DATA RECORDS
--- START ---

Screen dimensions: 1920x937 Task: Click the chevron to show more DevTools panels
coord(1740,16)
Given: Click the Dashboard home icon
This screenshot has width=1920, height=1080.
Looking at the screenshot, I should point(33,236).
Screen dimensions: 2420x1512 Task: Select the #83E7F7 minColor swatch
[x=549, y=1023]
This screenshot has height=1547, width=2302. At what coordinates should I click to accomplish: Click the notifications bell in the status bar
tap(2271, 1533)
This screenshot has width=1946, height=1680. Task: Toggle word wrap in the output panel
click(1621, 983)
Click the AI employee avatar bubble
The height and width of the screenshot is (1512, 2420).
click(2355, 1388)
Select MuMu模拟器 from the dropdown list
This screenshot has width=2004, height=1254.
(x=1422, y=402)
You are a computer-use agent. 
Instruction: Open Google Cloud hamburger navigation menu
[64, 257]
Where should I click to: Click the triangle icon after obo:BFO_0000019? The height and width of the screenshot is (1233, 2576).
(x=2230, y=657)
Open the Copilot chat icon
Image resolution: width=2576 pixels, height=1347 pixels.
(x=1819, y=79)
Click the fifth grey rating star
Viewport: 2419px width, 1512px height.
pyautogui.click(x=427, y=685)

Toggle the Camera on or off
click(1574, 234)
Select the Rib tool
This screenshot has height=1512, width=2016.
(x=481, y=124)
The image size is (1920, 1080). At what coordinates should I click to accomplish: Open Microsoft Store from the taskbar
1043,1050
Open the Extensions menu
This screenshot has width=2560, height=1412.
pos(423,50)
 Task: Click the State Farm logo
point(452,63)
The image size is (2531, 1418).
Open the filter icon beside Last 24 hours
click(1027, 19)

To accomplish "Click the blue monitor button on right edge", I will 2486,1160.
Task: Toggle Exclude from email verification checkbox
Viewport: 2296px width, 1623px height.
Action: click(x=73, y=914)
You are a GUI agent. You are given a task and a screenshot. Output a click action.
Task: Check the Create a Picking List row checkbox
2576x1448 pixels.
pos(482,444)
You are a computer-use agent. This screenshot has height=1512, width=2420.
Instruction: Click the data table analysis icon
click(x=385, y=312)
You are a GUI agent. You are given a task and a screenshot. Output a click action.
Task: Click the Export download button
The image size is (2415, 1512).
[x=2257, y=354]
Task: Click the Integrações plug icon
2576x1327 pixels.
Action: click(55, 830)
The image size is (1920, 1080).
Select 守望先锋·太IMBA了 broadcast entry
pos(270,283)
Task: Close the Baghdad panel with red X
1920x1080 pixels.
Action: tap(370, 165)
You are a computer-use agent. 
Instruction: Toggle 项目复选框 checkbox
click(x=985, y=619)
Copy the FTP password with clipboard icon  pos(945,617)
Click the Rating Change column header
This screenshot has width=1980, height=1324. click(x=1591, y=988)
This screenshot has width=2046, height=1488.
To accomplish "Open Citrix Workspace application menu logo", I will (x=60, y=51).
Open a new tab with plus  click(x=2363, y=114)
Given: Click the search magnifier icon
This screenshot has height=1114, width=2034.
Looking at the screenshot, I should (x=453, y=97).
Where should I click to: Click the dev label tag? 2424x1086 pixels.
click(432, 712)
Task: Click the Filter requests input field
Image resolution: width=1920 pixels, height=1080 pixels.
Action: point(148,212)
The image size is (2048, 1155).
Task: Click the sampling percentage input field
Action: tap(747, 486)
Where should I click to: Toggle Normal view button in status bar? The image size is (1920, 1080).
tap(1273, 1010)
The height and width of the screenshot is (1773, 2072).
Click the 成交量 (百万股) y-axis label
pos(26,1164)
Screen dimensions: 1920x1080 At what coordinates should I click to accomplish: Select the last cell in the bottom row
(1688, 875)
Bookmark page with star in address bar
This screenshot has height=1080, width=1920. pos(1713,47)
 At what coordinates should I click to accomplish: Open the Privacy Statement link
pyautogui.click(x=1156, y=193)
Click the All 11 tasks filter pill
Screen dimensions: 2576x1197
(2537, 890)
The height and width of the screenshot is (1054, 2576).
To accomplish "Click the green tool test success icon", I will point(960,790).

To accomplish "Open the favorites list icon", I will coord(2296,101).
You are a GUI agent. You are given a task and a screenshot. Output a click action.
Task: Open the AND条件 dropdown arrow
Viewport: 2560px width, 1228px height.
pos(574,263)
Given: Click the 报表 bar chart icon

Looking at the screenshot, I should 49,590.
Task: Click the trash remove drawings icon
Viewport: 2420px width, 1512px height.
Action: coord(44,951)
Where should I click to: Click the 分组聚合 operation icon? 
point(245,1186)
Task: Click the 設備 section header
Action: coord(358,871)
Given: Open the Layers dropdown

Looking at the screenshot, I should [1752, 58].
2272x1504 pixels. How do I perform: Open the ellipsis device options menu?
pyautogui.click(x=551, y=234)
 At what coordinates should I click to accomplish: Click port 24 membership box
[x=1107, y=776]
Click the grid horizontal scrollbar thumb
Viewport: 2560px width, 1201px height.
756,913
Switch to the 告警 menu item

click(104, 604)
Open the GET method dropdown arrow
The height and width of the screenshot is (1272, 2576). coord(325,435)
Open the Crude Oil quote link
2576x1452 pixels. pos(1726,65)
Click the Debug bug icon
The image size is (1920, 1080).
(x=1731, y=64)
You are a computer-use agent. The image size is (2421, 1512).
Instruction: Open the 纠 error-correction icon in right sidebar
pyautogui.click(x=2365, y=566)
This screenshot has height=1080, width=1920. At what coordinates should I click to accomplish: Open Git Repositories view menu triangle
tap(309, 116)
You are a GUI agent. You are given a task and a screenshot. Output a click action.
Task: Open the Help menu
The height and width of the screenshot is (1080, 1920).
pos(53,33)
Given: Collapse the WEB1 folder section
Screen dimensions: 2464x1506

--- END ---

BRIEF
Return every line above that contains the word "will".

WRITTEN RESPONSE
To accomplish "Click the blue monitor button on right edge", I will 2486,1160.
To accomplish "Open Citrix Workspace application menu logo", I will (x=60, y=51).
To accomplish "Click the green tool test success icon", I will point(960,790).
To accomplish "Open the favorites list icon", I will coord(2296,101).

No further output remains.